2.5.1.2. Variations importantes du prix du papier et du textile
Les entreprises d'économie sociale se trouvent souvent confrontées à des
marchés où les prix sont définis par des contraintes extérieures voire par des
équilibres déterminés au niveau mondial et où les périodes de faible
conjoncture sont parfois fort longues. Dans ce contexte, les prix offerts par le
marché peuvent rester longtemps très bas au point de décourager les initiatives
de collecte (cfr. les collectes de papiers/cartons par exemple). De plus, en ce
qui concerne le textile, une proportion assez élevée des vêtements récoltés est
vendue aux pays en voie de développement, ce qui peut parfois entraîner des
problèmes de trésorerie car les commandes sont souvent payées avec un retard
important.
2.5.2. Application de nouveaux principes dans la politique de gestion des déchets
2.5.2.1. Le principe de la responsabilité du producteur et l'obligation de reprise
Consacré au niveau européen, le principe de la responsabilité du producteur va
considérablement modifier le paysage du secteur des déchets.
EXTRAIT DE LA COMMUNICATION DE LA COMMISSION
EUROPEENNE CONCERNANT LE REEXAMEN DE LA STRATEGIE
COMMUNAUTAIRE POUR LA GESTION DES DECHETS DU
30.07.1996
24. Une politique préventive visant à éviter la production des déchets doit
commencer par le produit et son procédé de fabrication. La
problématique de la gestion des déchets doit être pleinement prise en
compte dès le stade du développement ou de la conception du produit.
Pour qu'une action soit efficace, il faut qu'elle porte sur l'ensemble du
cycle de vie du produit, de la production à l'élimination finale, en
passant par la collecte, la réutilisation et le recyclage.
25. Par le passé, les coûts et la responsabilité des produits une fois qu'ils
étaient devenus des déchets étaient traditionnellement supportés soit par
l'environnement, soit par le contribuable. Or, cette approche n'est pas
compatible avec les principes établis par l'article 130R du traité CE, et
notamment les principes de précaution et d'action préventive, le
principe polleur-payeur et le principe de la correction, par priorité à la
source, des atteintes à l'environnement.
26. Ces principes essentiels doivent permettre de couvrir l'ensemble du
cycle de vie des substances, composants et produits, de leur production
à leur mise au rebut et pendant toute leur durée de vie utile. Cet objectif
ne peut être atteint que si la responsabilité incombe aux acteurs
économiques qui peuvent apporter la plus grande contribution à la
protection, à la sauvegarde et à l'amélioration de la qualité de
l'environnement.
L'application de ce principe va donc établir de nouveaux flux de matériaux et de
capitaux liés au développement de nombreux produits et de nouvelles filières.

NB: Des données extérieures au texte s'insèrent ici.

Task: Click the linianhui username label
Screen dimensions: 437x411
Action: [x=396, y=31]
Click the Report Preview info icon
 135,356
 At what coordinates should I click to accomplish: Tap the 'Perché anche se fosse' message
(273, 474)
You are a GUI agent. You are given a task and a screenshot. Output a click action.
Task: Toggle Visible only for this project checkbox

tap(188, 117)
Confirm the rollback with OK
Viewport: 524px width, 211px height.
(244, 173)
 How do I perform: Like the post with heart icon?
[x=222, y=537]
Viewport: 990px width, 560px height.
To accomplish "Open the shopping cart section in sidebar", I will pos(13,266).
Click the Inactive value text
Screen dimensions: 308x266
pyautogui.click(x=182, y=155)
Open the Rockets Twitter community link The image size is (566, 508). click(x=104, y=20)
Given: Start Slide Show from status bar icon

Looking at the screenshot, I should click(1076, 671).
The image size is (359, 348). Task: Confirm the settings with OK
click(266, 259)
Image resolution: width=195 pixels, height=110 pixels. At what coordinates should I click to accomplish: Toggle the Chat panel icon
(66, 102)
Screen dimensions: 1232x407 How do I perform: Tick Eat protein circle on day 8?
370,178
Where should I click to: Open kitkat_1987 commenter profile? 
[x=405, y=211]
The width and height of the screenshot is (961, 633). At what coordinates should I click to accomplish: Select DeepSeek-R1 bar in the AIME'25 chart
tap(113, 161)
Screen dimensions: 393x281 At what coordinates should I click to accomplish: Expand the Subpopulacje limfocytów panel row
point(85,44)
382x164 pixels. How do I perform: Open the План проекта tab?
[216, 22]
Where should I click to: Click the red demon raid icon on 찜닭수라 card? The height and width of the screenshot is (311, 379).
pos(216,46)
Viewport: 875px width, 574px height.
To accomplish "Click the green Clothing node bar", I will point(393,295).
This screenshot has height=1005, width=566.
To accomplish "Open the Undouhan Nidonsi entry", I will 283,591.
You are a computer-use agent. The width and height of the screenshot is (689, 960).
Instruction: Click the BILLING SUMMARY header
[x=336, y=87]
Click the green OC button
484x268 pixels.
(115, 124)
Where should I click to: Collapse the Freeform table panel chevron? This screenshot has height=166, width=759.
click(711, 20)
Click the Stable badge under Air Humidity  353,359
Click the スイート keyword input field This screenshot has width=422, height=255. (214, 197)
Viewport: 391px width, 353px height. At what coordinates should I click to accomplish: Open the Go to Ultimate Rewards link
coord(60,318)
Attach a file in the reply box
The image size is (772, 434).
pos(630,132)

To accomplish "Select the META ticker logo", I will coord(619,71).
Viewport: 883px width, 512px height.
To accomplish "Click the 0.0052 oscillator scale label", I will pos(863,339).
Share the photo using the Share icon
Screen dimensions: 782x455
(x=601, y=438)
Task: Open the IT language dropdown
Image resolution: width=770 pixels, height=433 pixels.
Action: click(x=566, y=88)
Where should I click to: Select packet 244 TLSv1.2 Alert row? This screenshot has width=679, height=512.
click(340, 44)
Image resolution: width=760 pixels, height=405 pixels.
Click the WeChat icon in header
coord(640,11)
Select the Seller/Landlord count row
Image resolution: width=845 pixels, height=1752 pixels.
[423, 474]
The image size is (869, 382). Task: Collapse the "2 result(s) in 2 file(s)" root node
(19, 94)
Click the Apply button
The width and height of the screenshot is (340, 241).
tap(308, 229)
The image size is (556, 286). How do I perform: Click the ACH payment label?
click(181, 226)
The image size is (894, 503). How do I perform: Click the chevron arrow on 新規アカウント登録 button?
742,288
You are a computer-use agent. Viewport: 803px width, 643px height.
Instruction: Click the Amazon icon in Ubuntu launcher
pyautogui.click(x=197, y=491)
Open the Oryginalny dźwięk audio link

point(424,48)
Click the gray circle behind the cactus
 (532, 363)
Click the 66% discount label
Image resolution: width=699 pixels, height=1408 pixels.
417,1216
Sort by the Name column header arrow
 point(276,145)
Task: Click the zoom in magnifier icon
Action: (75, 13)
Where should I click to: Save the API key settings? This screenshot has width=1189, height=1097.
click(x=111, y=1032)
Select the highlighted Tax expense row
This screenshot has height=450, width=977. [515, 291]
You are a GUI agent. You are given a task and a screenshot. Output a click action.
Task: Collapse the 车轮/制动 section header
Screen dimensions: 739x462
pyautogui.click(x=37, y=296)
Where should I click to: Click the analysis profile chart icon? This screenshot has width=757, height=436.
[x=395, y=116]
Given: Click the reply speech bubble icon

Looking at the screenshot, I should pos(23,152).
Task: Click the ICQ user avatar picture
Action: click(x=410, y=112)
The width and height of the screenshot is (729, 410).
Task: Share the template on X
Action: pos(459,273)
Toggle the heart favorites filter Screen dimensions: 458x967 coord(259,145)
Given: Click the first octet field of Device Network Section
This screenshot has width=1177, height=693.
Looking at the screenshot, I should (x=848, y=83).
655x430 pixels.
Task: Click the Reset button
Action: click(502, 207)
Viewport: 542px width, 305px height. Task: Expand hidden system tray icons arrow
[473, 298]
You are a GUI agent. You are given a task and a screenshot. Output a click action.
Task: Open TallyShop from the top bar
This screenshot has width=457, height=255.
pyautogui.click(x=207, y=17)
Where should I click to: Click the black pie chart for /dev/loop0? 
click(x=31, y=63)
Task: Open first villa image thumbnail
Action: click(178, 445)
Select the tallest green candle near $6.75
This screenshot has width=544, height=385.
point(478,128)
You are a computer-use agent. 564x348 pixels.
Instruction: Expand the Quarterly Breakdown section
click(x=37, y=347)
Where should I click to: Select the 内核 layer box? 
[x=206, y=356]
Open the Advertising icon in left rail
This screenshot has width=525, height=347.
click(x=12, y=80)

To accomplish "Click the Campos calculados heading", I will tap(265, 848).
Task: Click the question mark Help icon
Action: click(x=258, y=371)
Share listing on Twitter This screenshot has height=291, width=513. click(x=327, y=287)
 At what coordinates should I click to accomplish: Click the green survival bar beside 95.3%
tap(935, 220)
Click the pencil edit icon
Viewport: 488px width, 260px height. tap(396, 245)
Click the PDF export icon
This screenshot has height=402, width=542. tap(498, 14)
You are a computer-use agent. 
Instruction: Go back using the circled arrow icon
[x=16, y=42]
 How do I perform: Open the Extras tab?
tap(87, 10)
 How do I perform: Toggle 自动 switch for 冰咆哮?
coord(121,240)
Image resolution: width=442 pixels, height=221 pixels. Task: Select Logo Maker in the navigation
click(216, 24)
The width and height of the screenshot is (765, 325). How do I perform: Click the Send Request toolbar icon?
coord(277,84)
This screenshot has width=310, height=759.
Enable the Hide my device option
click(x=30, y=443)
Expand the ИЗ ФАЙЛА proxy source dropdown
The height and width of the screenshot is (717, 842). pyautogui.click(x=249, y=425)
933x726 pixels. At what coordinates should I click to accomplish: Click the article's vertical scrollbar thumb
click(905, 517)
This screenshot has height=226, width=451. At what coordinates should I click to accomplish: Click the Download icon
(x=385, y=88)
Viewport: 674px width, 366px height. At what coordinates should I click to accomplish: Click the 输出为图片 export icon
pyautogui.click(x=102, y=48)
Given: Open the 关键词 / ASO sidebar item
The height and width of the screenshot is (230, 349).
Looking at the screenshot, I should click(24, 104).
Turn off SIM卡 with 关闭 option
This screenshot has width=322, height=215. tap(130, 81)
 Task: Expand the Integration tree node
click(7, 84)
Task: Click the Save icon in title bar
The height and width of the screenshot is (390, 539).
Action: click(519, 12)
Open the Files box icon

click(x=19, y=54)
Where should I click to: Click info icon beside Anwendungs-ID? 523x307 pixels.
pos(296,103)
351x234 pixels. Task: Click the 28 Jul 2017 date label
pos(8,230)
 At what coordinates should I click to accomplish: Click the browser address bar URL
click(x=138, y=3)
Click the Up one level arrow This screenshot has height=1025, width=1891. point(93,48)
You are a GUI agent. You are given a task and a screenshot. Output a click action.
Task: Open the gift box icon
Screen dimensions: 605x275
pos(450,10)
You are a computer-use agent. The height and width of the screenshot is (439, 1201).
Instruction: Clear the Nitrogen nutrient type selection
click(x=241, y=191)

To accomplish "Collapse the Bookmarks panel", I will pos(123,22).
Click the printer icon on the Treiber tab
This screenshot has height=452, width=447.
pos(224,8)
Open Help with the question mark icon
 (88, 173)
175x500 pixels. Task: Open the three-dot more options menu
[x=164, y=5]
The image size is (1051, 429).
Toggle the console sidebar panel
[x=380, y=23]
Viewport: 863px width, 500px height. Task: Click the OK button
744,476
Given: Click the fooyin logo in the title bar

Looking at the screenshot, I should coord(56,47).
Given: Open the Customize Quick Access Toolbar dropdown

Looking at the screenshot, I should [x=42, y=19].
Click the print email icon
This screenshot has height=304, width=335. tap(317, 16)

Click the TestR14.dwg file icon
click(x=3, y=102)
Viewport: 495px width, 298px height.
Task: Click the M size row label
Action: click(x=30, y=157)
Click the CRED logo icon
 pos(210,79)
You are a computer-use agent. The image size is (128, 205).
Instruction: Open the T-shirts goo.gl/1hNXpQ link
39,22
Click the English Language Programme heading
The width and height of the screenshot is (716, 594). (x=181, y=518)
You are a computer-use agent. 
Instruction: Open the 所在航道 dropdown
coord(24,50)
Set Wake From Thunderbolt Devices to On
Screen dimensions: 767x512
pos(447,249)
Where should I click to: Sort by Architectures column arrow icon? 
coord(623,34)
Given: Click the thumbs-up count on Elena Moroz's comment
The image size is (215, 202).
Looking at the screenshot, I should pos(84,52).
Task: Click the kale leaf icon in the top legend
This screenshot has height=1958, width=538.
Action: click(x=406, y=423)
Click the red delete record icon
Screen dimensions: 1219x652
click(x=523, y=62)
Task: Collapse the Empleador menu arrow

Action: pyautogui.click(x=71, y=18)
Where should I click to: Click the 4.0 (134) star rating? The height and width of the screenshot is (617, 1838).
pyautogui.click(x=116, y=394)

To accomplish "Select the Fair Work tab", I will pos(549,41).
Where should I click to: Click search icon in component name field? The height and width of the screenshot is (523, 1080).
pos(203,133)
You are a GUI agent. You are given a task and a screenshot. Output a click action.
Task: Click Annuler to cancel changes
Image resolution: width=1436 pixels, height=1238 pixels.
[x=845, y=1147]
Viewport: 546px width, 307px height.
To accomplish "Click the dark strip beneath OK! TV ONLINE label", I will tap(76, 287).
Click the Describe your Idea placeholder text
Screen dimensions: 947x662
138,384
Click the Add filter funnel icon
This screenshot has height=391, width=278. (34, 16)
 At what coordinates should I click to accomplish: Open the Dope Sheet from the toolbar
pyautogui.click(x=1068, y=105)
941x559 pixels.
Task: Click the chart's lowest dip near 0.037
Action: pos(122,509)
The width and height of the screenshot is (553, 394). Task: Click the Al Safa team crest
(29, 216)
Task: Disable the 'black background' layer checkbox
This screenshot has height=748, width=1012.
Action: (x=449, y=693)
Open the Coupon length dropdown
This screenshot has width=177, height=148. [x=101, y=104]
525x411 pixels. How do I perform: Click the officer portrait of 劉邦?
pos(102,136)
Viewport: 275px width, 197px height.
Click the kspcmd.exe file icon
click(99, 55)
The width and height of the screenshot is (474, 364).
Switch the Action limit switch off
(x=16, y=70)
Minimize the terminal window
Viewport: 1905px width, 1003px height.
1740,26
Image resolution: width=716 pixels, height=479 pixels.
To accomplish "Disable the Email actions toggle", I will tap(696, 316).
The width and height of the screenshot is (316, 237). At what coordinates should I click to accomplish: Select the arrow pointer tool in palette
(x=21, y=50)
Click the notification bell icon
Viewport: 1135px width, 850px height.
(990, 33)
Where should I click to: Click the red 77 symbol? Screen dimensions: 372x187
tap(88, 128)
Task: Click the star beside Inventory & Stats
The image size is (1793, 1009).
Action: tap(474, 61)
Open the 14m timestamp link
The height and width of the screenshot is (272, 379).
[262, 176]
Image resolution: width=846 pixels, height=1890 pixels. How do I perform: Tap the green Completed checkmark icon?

Les pressions croissantes en faveur de politiques d'optimisation de l'utilisation
des ressources naturelles et, en particulier, de leur utilisation en circuit fermé,
auront, entre autres, pour effet d'accroître les activités de collectes sélectives, de
recyclage et de réutilisation, créant par-là même de nouvelles opportunités en
termes d'activités économiques et de création d'emplois. De nouvelles
perspectives sont donc également espérées dans le domaine social.